Sheri Stryhorst, of the Alberta Wheat and Barley Commission, noted the challenge in increasing adoption of government initiatives, while also pointing to her research pertaining to the price difference between urea and enhanced efficiency fertilizers offered at the retail level. Unfortunately, the connection was poor, the comments were garbled. The government moderators acknowledged her concern, but did not ask for this information to be repeated for the record.
One comment made indicated the similarities in the government language used with that seen coming from the European Union. AAFC stressed that there is no mandate to reduce fertilizer use, while this is a "Canadian initiative to address a unique circumstance" that will not impede crop yields or economics.
Other comments from the audience:
-- This can't be a one-size fits all approach, noting differences between Ontario versus prairie crop production;
-- The accuracy of emissions measurements was questioned. How can you ask producers to adopt if you can't measure the outcomes?
-- AAFC's chart titled Average Emissions Intensity for Cereal Crops (excluding rice) 2005-2017 shows Canada's emission intensity higher than all other countries, which was said to be erroneous by one participant.
-- If enhanced fertilizers work so well, why are they not already adopted? The timing of nutrient release was also noted, which can be ineffective for some crops in some areas.

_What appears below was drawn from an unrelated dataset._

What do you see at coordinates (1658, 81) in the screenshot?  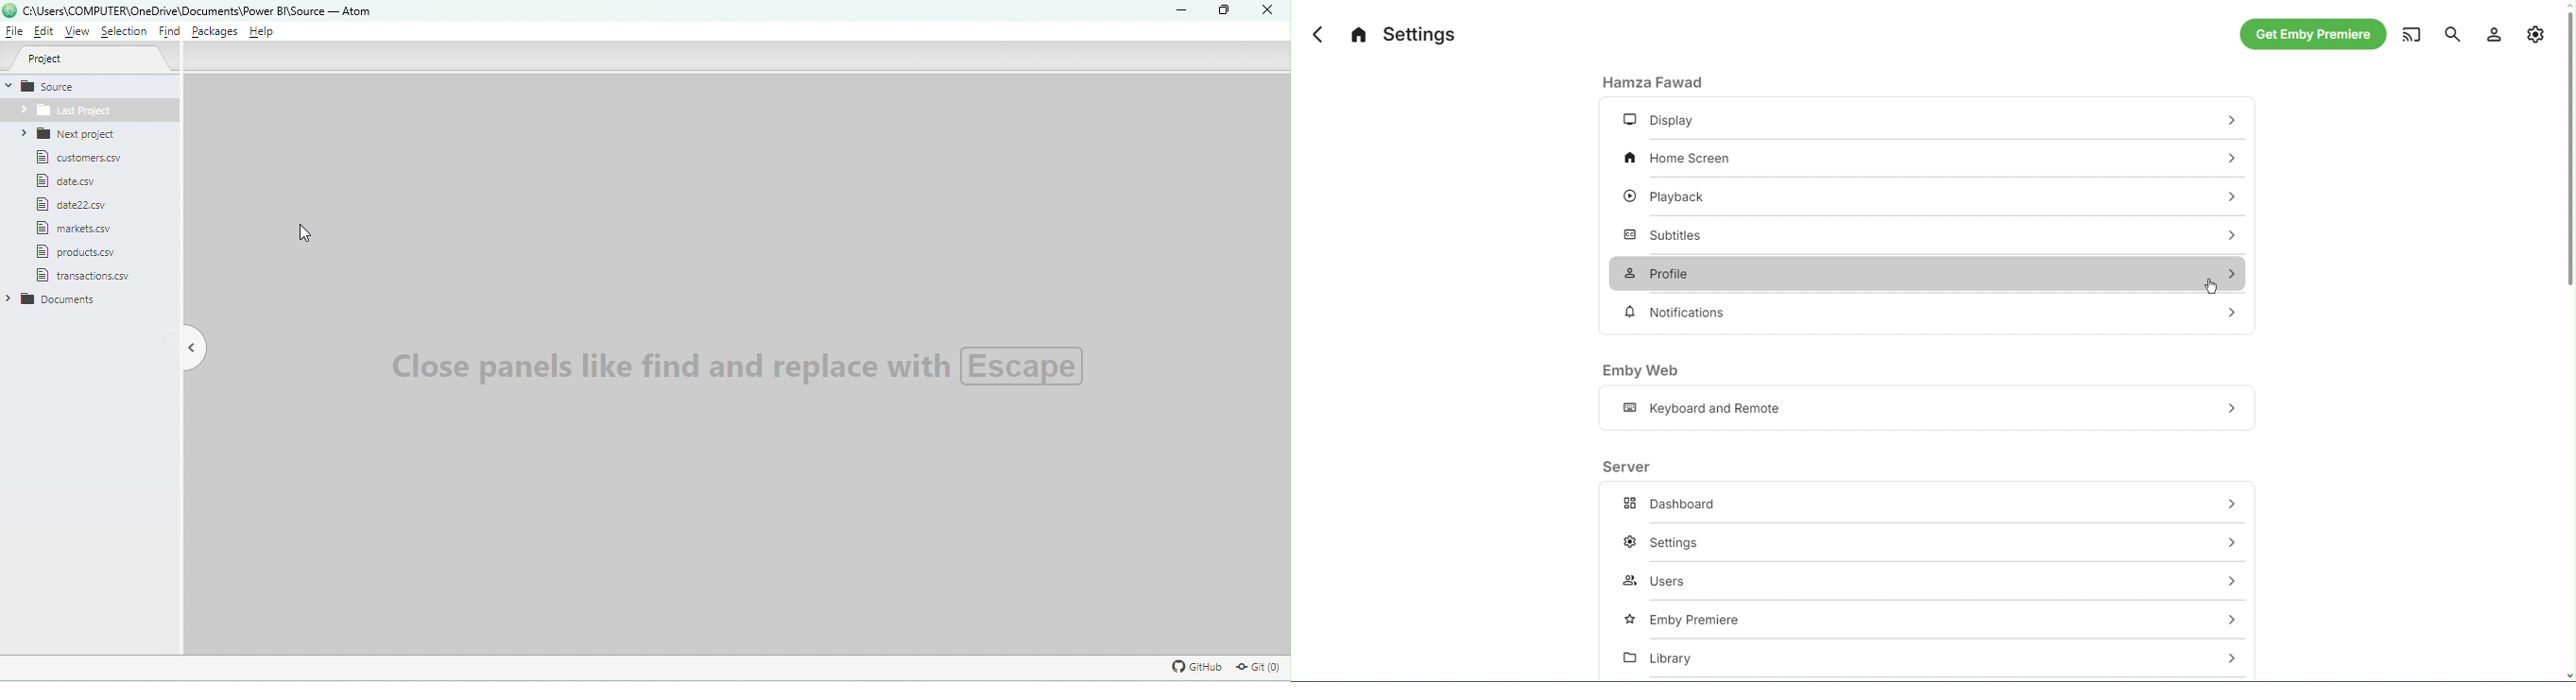 I see `Account Name` at bounding box center [1658, 81].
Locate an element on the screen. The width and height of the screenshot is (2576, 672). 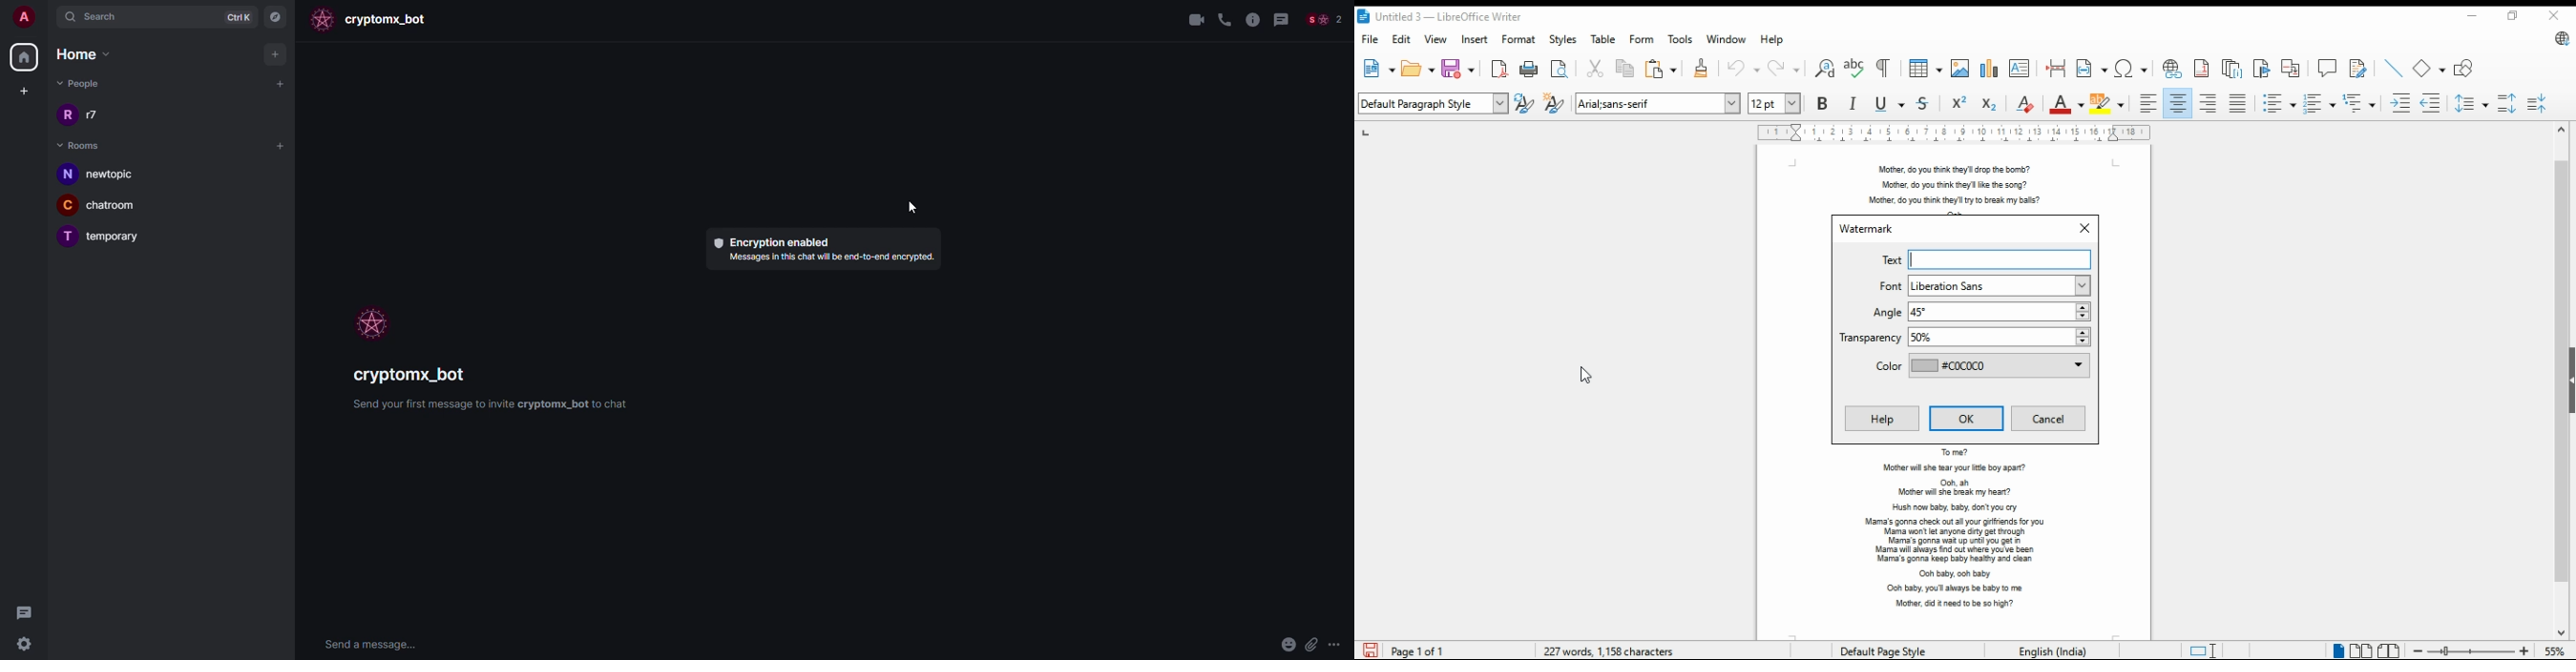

Ironically, this webinar took place on the same day that the Toronto Sun reported that the federal government is proposing a tax on trucks and sport utility vehicles. The level of taxation reported is $1,000 for a Ford F-150 and a $4,000 tax for a Dodge Ram 3500 heavy duty pickup. There is no stone left unturned in the government's quest to reach its climate targets, while this move will throw fuel on the fire for those who see the government attacking rural lifestyles and working people.
Many parallels can also be drawn with Canada's energy industry. While the world is asking for more Canadian energy products and U.S. senator Joe Manchin toured Alberta's oilsands this week, Prime Minister Justin Trudeau was in Vancouver pitching electric cars and the government is also working on a "just transition" program to move energy workers in the west out of energy production and into green jobs.
On April 12, Ron Wallace of the MacDonald Laurier Institute told QR77 talk radio that "any energy transition will be far more difficult to achieve than most political leaders presently comprehend or are even willing to admit." He goes on to say that leaders must consider "the practicality, the feasibility and the consequences of an excessively rapid wholesale transition of the global energy system and the economic impacts that are falling out from it."
Government leaders must view agriculture in the same fashion. Climate change goals cannot be allowed to collide with the food inflation and food security issues that the world is facing, just as they should not be allowed to trump energy security concerns.